Decoloniality in China: A Sideways Gaze

By Rafael Vizcaíno

At the Great Wall, photo by Suzy Jung

While the first time I read Roland Barthes’s Travels in China I found it to be a cringe-worthy example of a type of postmodern orientalism, rereading it before my first trip to China led me to wonder if what he meant by the “sideways gaze” to look at China (neither Chinese nor Western) could instead be better understood as a type of decolonial gaze. After all, Chela Sandoval recovers Barthes and semiotics into the project of decolonization. From June 23 to June 29, I had the privilege of taking part in a scholarly and cultural exchange between Rutgers and Jilin University, where I presented my dissertation research and met humanities and social sciences scholars, graduate and undergraduate students from Jilin University. This exchange, as brief as it was, has further convinced me of the importance of strengthening South-South dialogues towards the development of that new gaze through which we can interpret our world-making practices beyond modern/colonial lenses.

Opening ceremony

The format of the scholarly forum consisted of concurrent colloquia across disciplinary boundaries. As the sole humanities scholar in the entire event, I was part of a group of psychologists and sociologists whose work analyzed how social identity markers of difference affect both the self-perception and the social role of marked subjects, e.g., biracial American college students or provincial Chinese women in urban settings. Such multidisciplinary audience was an ideal interlocutor for my work on the epistemic critiques decolonial thinking makes on method across fields and disciplines. Given the limited reception of decolonial thinking in that particular audience, however, I decided not to present my prepared paper on the coloniality of secularism and instead presented a contextualization of decoloniality vis-à-vis the historical formations of anti-colonialism and postcolonial studies. The ensuing discussion on the significance of importing foreign methodological frameworks to the analysis of an-Other socio-cultural and historical reality was very rich and conducive to future conversations across colonial/imperial differences, e.g., Latin American, African, and East Asian critiques of Western modern methodologies.

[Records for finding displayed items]
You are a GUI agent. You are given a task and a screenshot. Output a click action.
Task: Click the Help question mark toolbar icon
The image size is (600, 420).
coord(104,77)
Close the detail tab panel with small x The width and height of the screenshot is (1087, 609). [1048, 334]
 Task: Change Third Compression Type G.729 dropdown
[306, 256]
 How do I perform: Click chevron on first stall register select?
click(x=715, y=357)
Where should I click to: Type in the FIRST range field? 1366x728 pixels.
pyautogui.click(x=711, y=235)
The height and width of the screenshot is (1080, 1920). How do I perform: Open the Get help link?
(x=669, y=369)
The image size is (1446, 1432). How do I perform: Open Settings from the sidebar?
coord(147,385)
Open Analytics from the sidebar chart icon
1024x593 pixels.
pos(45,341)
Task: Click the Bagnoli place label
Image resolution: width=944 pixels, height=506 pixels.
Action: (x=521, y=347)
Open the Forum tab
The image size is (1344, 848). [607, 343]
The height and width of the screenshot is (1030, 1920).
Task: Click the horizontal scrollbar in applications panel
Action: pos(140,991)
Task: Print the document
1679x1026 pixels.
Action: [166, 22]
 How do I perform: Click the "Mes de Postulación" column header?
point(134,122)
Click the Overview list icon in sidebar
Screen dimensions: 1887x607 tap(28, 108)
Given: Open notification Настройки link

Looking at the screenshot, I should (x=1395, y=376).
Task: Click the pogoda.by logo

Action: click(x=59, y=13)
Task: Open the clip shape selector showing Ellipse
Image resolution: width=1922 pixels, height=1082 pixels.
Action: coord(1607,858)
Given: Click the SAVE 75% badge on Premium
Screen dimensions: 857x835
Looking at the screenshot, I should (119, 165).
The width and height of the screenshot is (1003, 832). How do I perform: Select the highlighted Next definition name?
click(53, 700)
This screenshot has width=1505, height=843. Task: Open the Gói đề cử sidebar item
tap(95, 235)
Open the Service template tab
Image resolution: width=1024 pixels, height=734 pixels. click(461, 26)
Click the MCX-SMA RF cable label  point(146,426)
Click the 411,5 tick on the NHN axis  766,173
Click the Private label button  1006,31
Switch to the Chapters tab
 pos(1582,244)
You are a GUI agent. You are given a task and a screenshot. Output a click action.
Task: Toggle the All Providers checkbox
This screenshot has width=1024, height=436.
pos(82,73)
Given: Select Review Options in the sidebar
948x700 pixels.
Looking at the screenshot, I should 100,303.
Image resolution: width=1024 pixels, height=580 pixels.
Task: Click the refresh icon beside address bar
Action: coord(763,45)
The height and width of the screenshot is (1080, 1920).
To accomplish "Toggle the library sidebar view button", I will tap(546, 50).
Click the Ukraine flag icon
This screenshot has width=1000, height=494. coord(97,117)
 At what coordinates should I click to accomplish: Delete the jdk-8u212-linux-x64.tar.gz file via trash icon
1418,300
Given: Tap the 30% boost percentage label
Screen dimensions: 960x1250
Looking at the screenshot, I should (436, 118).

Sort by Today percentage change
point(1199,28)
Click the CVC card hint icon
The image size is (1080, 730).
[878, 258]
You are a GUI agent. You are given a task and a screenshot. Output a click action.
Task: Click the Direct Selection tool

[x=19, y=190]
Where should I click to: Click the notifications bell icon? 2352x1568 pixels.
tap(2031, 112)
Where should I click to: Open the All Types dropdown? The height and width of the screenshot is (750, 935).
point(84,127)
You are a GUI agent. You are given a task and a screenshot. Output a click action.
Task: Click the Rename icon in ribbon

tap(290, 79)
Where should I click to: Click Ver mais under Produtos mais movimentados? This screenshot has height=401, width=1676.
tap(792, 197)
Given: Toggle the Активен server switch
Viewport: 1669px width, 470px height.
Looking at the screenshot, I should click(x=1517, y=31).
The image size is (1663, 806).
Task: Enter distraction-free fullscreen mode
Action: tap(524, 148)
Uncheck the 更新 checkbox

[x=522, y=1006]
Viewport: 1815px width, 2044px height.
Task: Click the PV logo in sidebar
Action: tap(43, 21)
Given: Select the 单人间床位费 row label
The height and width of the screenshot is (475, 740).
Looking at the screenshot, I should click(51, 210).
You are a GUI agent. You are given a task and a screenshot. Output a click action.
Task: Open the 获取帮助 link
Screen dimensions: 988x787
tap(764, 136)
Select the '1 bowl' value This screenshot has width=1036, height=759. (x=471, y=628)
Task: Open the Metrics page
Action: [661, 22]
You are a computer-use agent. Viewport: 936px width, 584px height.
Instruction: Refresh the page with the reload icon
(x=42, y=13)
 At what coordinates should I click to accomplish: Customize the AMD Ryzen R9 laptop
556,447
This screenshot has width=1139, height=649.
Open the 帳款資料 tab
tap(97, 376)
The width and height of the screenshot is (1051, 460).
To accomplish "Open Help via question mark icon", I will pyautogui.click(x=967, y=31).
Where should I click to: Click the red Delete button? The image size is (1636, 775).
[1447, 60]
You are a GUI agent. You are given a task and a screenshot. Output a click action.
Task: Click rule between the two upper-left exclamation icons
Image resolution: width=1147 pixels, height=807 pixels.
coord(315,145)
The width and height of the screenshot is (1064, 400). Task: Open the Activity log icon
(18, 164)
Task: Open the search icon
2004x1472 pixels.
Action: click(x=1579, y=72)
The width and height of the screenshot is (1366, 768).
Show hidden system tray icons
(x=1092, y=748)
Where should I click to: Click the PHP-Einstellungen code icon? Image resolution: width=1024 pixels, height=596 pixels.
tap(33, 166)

[EXERCISE REQUIREMENTS]
**a)** Give the essay on decoloniality in China again, word for word and in full.
**b)** Transcribe the lines of the rows from the one holding "Task: Change Third" through the one holding "(x=669, y=369)", both included.
The essay and the rows have no connection to each other.

[ANSWERS PROVIDED]
**a)**
Decoloniality in China: A Sideways Gaze

By Rafael Vizcaíno

At the Great Wall, photo by Suzy Jung

While the first time I read Roland Barthes’s Travels in China I found it to be a cringe-worthy example of a type of postmodern orientalism, rereading it before my first trip to China led me to wonder if what he meant by the “sideways gaze” to look at China (neither Chinese nor Western) could instead be better understood as a type of decolonial gaze. After all, Chela Sandoval recovers Barthes and semiotics into the project of decolonization. From June 23 to June 29, I had the privilege of taking part in a scholarly and cultural exchange between Rutgers and Jilin University, where I presented my dissertation research and met humanities and social sciences scholars, graduate and undergraduate students from Jilin University. This exchange, as brief as it was, has further convinced me of the importance of strengthening South-South dialogues towards the development of that new gaze through which we can interpret our world-making practices beyond modern/colonial lenses.

Opening ceremony

The format of the scholarly forum consisted of concurrent colloquia across disciplinary boundaries. As the sole humanities scholar in the entire event, I was part of a group of psychologists and sociologists whose work analyzed how social identity markers of difference affect both the self-perception and the social role of marked subjects, e.g., biracial American college students or provincial Chinese women in urban settings. Such multidisciplinary audience was an ideal interlocutor for my work on the epistemic critiques decolonial thinking makes on method across fields and disciplines. Given the limited reception of decolonial thinking in that particular audience, however, I decided not to present my prepared paper on the coloniality of secularism and instead presented a contextualization of decoloniality vis-à-vis the historical formations of anti-colonialism and postcolonial studies. The ensuing discussion on the significance of importing foreign methodological frameworks to the analysis of an-Other socio-cultural and historical reality was very rich and conducive to future conversations across colonial/imperial differences, e.g., Latin American, African, and East Asian critiques of Western modern methodologies.

**b)**
 Task: Change Third Compression Type G.729 dropdown
[306, 256]
 How do I perform: Click chevron on first stall register select?
click(x=715, y=357)
Where should I click to: Type in the FIRST range field? 1366x728 pixels.
pyautogui.click(x=711, y=235)
The height and width of the screenshot is (1080, 1920). How do I perform: Open the Get help link?
(x=669, y=369)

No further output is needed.